From 09a9ec3ac04418ad3426ccc94d5cb9430a9d23f9 Mon Sep 17 00:00:00 2001
From: Zhichao Cao <zhichao@fb.com>
Date: Thu, 22 Apr 2021 10:27:56 -0700
Subject: [PATCH] Fix the false positive alert of CF consistency check in WAL
 recovery (#8207)

Summary:
In current RocksDB, in recover the information form WAL, we do the consistency check for each column family when one WAL file is corrupted and PointInTimeRecovery is set. However, it will report a false positive alert on "SST file is ahead of WALs" when one of the CF current log number is greater than the corrupted WAL number (CF contains the data beyond the corrupted WAl) due to a new column family creation during flush. In this case, a new WAL is created (it is empty) during a flush. Also, due to some reason (e.g., storage issue or crash happens before SyncCloseLog is called), the old WAL is corrupted. The new CF has no data, therefore, it does not have the consistency issue.

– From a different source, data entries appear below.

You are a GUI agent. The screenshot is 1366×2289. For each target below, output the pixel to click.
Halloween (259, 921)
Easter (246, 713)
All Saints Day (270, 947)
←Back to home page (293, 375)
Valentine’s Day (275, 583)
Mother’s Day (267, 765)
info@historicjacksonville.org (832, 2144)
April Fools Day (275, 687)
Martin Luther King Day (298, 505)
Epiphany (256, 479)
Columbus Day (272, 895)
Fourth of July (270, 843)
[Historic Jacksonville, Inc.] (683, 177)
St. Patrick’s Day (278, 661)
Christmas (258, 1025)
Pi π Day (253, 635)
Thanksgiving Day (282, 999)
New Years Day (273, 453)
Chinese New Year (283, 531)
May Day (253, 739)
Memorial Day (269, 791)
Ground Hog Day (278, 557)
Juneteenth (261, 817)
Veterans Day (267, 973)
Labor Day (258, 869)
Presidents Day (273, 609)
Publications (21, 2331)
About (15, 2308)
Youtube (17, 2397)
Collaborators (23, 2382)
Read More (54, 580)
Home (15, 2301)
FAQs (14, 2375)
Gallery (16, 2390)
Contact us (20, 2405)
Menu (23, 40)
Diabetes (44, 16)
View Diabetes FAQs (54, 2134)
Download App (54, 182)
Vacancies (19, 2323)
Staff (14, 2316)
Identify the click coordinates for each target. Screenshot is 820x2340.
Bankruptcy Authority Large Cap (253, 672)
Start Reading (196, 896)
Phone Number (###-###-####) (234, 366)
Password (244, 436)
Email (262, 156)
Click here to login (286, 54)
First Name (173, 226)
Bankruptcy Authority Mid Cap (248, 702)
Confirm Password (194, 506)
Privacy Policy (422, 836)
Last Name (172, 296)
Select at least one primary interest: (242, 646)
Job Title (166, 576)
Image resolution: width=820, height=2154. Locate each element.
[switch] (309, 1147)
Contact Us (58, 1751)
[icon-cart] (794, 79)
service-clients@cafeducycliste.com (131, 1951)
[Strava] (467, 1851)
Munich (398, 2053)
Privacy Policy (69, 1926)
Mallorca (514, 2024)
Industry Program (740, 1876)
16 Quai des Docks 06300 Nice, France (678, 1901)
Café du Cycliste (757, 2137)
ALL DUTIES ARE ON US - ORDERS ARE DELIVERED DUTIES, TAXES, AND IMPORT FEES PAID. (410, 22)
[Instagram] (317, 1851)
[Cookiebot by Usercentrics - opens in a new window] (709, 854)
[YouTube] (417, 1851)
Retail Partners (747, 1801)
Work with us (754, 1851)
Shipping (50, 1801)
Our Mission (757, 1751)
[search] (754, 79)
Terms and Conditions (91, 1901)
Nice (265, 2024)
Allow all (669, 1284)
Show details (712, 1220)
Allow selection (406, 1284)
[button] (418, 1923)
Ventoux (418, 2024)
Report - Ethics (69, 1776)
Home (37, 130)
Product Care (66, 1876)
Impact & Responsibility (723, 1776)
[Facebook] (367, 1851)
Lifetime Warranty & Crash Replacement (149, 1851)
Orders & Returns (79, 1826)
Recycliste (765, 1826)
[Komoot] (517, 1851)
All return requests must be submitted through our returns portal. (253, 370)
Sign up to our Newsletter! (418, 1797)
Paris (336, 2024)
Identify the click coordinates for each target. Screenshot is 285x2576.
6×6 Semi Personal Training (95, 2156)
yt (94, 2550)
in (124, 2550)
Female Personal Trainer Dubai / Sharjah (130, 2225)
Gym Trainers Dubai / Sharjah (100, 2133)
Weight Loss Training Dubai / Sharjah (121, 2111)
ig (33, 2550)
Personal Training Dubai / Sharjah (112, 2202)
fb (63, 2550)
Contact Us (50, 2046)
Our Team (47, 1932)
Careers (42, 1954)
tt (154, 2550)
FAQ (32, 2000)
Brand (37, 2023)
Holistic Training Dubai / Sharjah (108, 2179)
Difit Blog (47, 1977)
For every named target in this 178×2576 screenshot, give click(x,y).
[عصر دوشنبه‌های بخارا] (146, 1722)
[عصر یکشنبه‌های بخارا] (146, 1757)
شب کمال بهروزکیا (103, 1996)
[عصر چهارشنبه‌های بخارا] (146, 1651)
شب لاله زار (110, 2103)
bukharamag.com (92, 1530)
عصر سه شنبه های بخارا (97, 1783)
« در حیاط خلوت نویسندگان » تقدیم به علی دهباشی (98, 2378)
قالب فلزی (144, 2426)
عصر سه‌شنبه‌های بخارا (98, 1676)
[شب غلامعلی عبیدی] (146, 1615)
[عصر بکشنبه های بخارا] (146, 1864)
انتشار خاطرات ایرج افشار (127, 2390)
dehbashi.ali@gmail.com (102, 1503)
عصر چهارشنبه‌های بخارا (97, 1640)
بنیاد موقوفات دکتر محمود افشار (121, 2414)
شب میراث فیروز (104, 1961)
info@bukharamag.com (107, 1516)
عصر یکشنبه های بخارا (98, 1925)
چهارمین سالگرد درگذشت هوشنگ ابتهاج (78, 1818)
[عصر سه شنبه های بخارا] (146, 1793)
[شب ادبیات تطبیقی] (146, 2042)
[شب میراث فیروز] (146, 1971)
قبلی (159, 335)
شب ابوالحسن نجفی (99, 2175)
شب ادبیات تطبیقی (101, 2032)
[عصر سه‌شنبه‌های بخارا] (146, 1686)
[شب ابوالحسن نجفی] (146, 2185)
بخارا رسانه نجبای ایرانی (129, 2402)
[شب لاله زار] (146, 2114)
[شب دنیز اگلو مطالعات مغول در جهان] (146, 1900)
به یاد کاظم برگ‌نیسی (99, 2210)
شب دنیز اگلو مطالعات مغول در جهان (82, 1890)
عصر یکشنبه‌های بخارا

Fix: when checking cfd->GetLogNumber() > corrupted_wal_number also check cfd->GetLiveSstFilesSize() > 0. So the CFs with no SST file data will skip the check here.

Note potential ignored inconsistency caused due to fix: empty CF can also be caused by write+delete. In this case, after flush, there is no SST files being generated. However, this CF still have the log in the WAL. When the WAL is corrupted, the DB might be inconsistent.

Pull Request resolved: https://github.com/facebook/rocksdb/pull/8207

Test Plan: added unit test, make crash_test

Reviewed By: riversand963

Differential Revision: D27898839

Pulled By: zhichao-cao

fbshipit-source-id: 931fc2d8b92dd00b4169bf84b94e712fd688a83e
---
 HISTORY.md                             |  4 ++++
 db/db_impl/db_impl_compaction_flush.cc |  2 ++
 db/db_impl/db_impl_open.cc             | 22 +++++++++++++++++--
 db/db_test2.cc                         | 29 ++++++++++++++++++++++++++
 db/db_test_util.h                      |  7 +++++++
 5 files changed, 62 insertions(+), 2 deletions(-)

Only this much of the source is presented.